Interpretive Summary: Bio-fertilizer and bio-stimulant could be developed from sugarcane mill mud/filter cake to provide (1) carbon source for natural micro-organisms to promote soil health and (2) controlled-release of nitrogen, potassium, phosphorus, and other essential plant nutrients to reduce the cost to purchase imported inorganic fertilizers. In Louisiana, waste management for muds became expensive at mills, as on-site waste piling space is becoming exhausted. Research is needed to identify the quality of organic carbon and microbiome in mill mud. This study used bioinformatics to statistically evaluate complex microbial community in mill mud, and to understand their environmental fate. Fresh mill mud was enriched with heat- and drought-tolerant microbiota, which became depleted after prolonged environmental exposure (soil amendment, composting). The rate of environmental transformation is the key to fertilizer value, as chemical and microbial aging occurs concurrently. In addition, biochemical, thermal, and electrochemical augmentation approaches can be used to add values to biostimulants from mill mud. Organic waste-to-biofertilizer concept of mill muds offers a real world message, beyond United Nation’s Sustainable Development Goals, to diversifying, sustainability-conscious consumers. Those approaches also address U.S. Department of Agriculture’s Agricultural Innovation Agenda to “increase the productivity of U.S. agriculture by 40%, while cutting the environmental footprint of U.S. agriculture in half by 2050”.

Technical Abstract: Bio-fertilizer and bio-stimulant could be developed from sugarcane mill mud/filter cake to provide (1) carbon source for natural micro-organisms to promote soil health and (2) controlled-release of nitrogen, potassium, phosphorus, and other essential plant nutrients to reduce the cost to purchase imported inorganic fertilizers.
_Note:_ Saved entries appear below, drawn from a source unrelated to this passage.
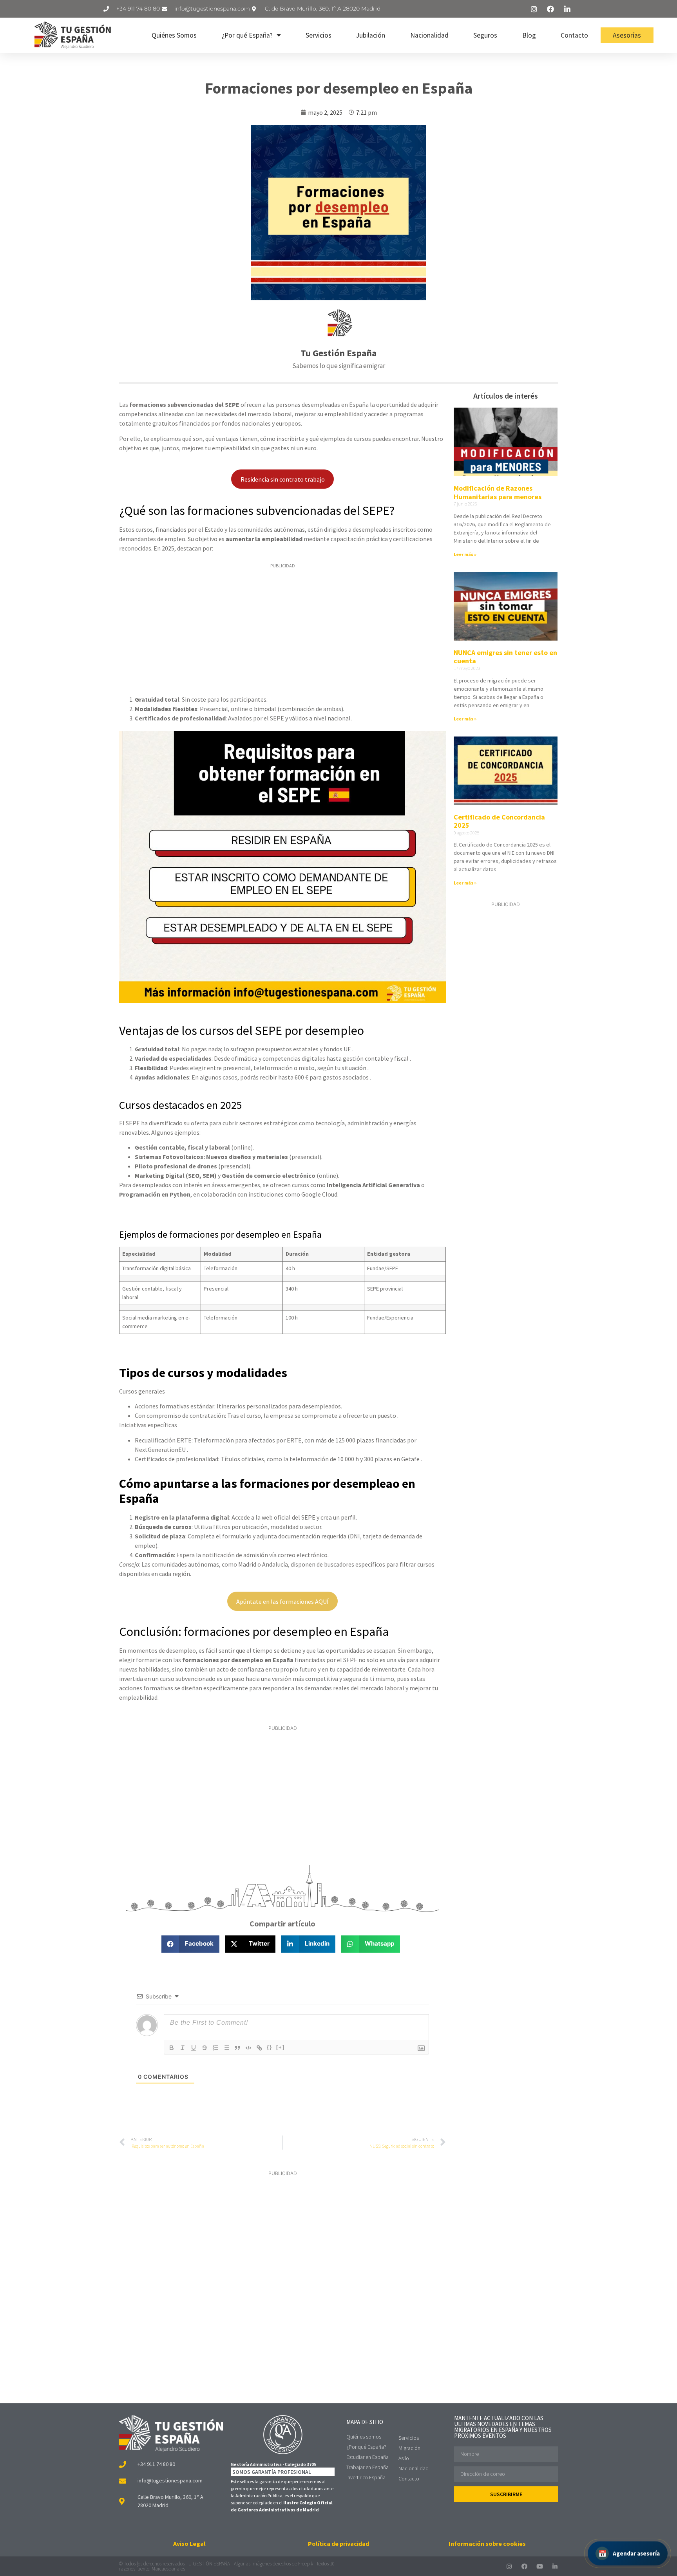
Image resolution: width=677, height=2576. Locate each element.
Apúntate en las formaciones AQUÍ (282, 1601)
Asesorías (627, 35)
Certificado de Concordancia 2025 (499, 821)
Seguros (485, 35)
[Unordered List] (226, 2047)
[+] (280, 2047)
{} (269, 2047)
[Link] (259, 2047)
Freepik (305, 2563)
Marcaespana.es (168, 2568)
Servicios (318, 35)
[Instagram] (509, 2566)
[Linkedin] (555, 2566)
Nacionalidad (429, 35)
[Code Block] (248, 2047)
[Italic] (182, 2047)
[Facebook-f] (524, 2566)
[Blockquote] (237, 2047)
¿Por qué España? (247, 35)
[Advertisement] (282, 630)
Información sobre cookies (487, 2543)
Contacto (574, 35)
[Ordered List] (215, 2047)
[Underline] (193, 2047)
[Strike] (204, 2047)
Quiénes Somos (174, 35)
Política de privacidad (338, 2543)
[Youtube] (540, 2566)
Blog (529, 35)
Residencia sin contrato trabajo (283, 479)
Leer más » (465, 554)
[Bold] (171, 2047)
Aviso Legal (189, 2543)
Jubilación (370, 35)
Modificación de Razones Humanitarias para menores (497, 492)
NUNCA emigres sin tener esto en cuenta (505, 657)
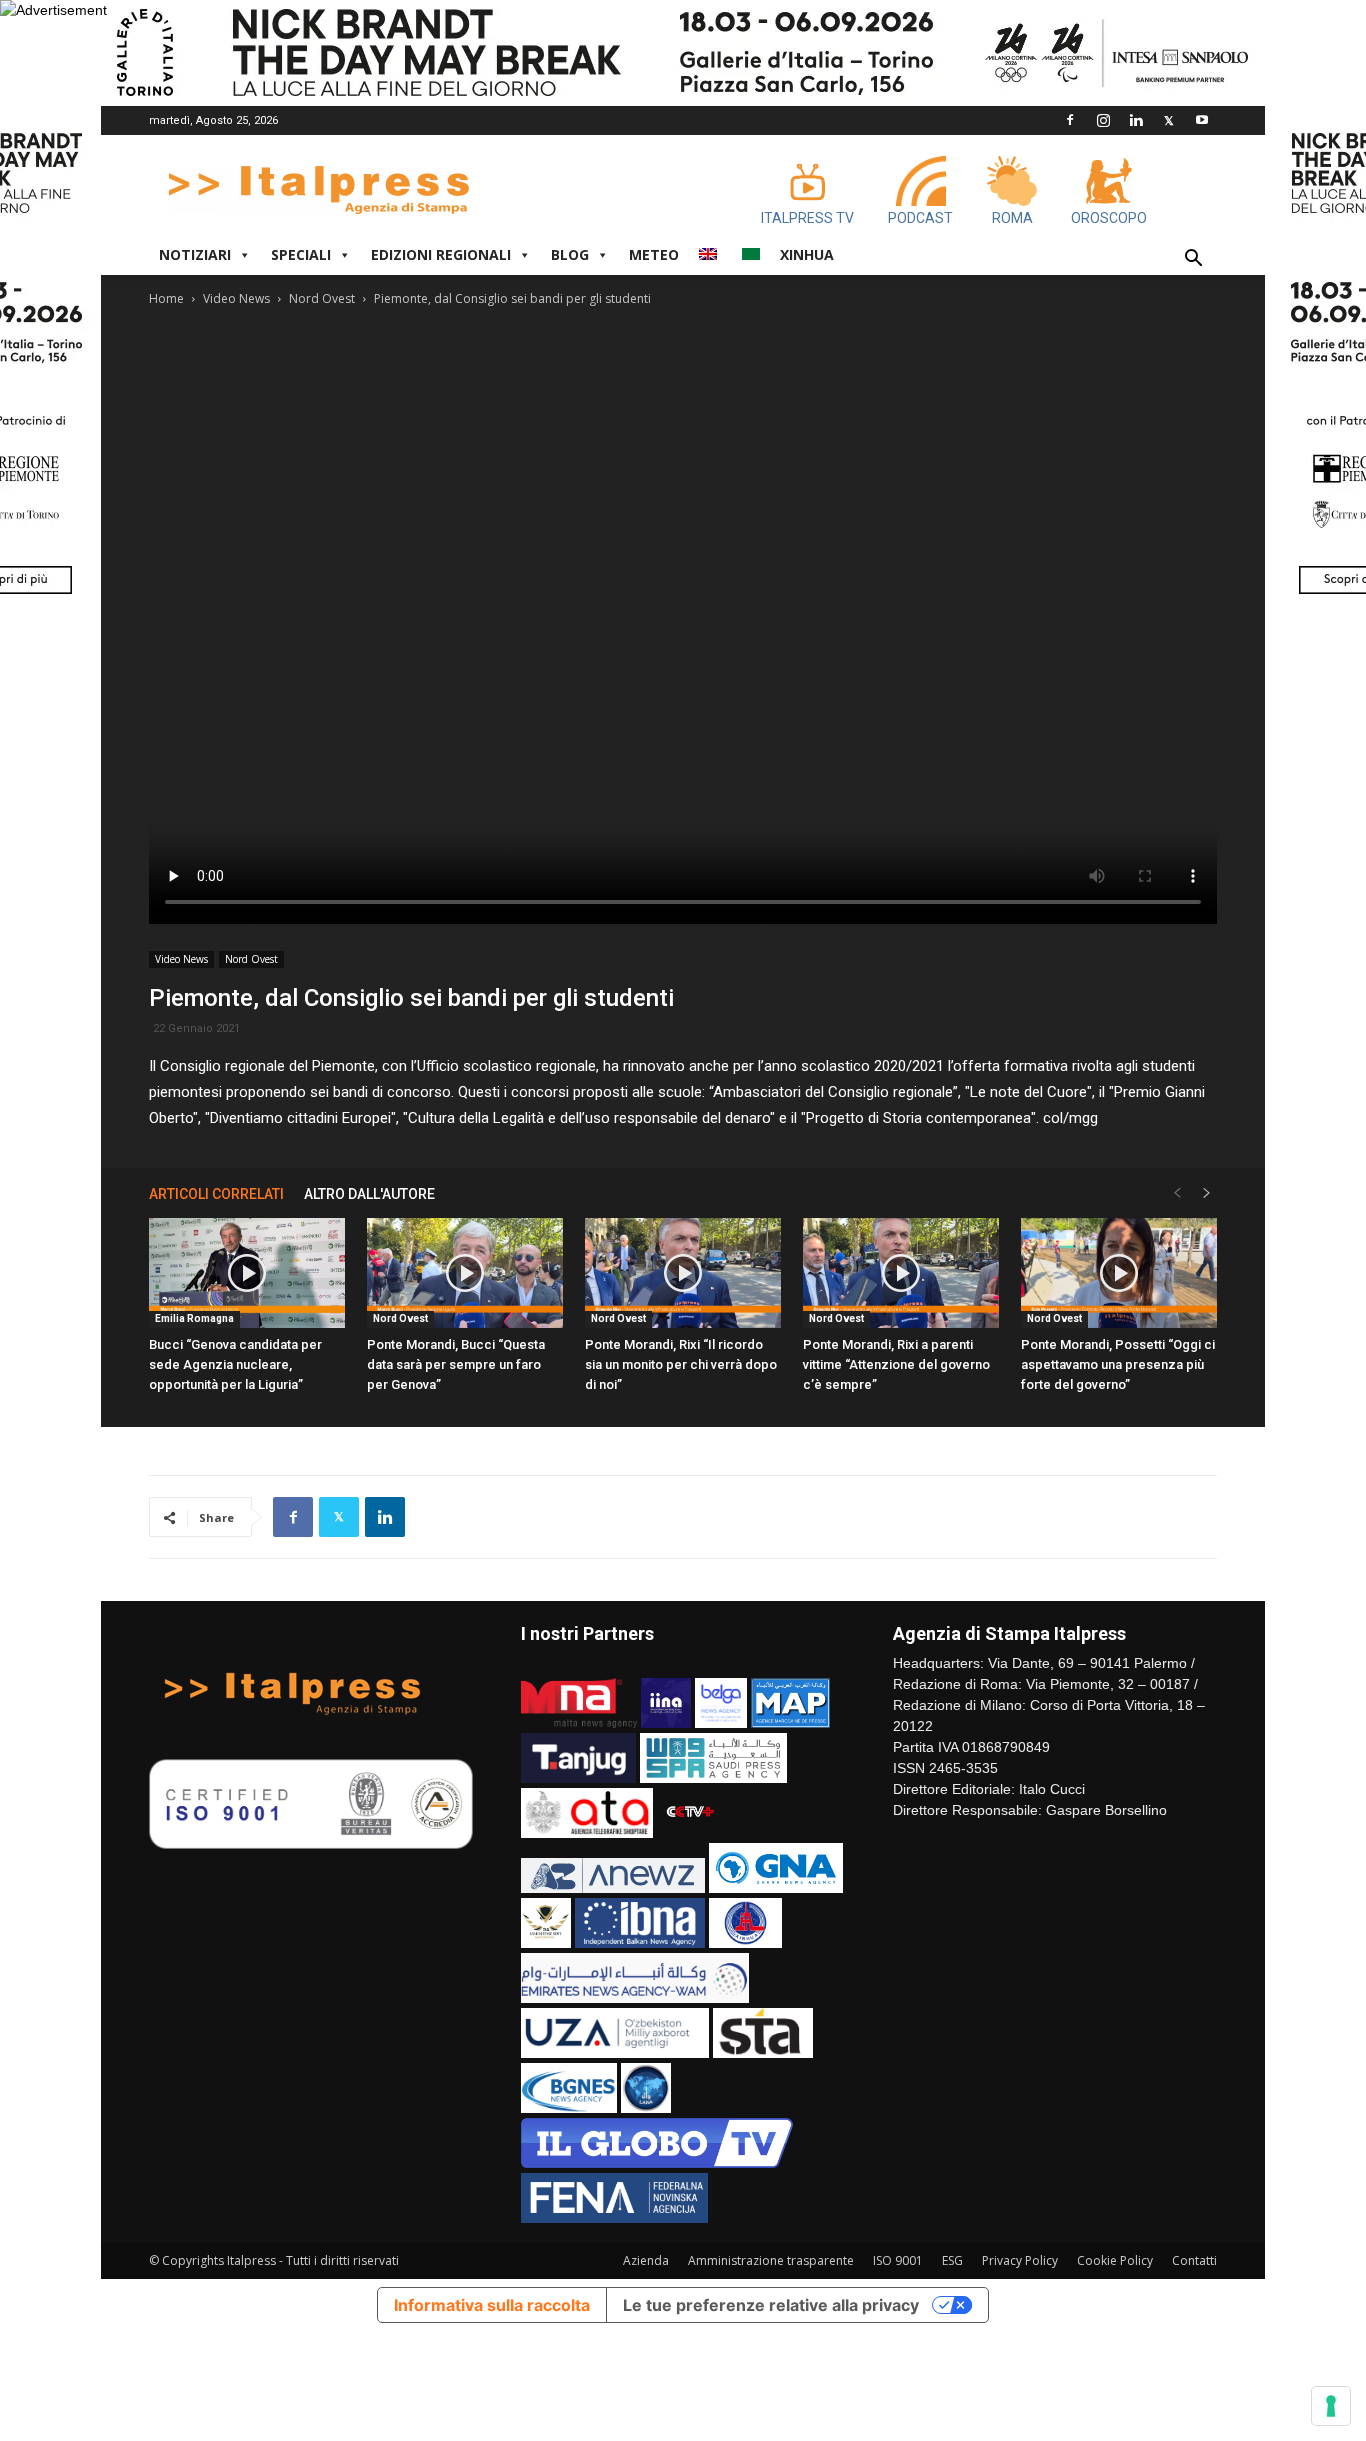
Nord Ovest (322, 298)
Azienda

In Louisiana, waste management for muds became expensive at mills, as on-site waste piling space is becoming exhausted. Research is needed to identify the quality of organic carbon and microbiome in mill mud. This study used bioinformatics to statistically evaluate complex microbial community in mill mud, and to understand their environmental fate. Fresh mill mud was enriched with heat- and drought-tolerant microbiota, which became depleted after prolonged environmental exposure (soil amendment, composting). The rate of environmental transformation is the key to fertilizer value, as chemical and microbial aging occurs concurrently. In addition, biochemical, thermal, and electrochemical augmentation approaches can be used to add values to biostimulants from mill mud. Organic waste-to-biofertilizer concept of mill muds offers a real world message, beyond United Nation’s Sustainable Development Goals, to diversifying, sustainability-conscious consumers. Those approaches also address U.S. Department of Agriculture’s Agricultural Innovation Agenda to “increase the productivity of U.S. agriculture by 40%, while cutting the environmental footprint of U.S. agriculture in half by 2050”.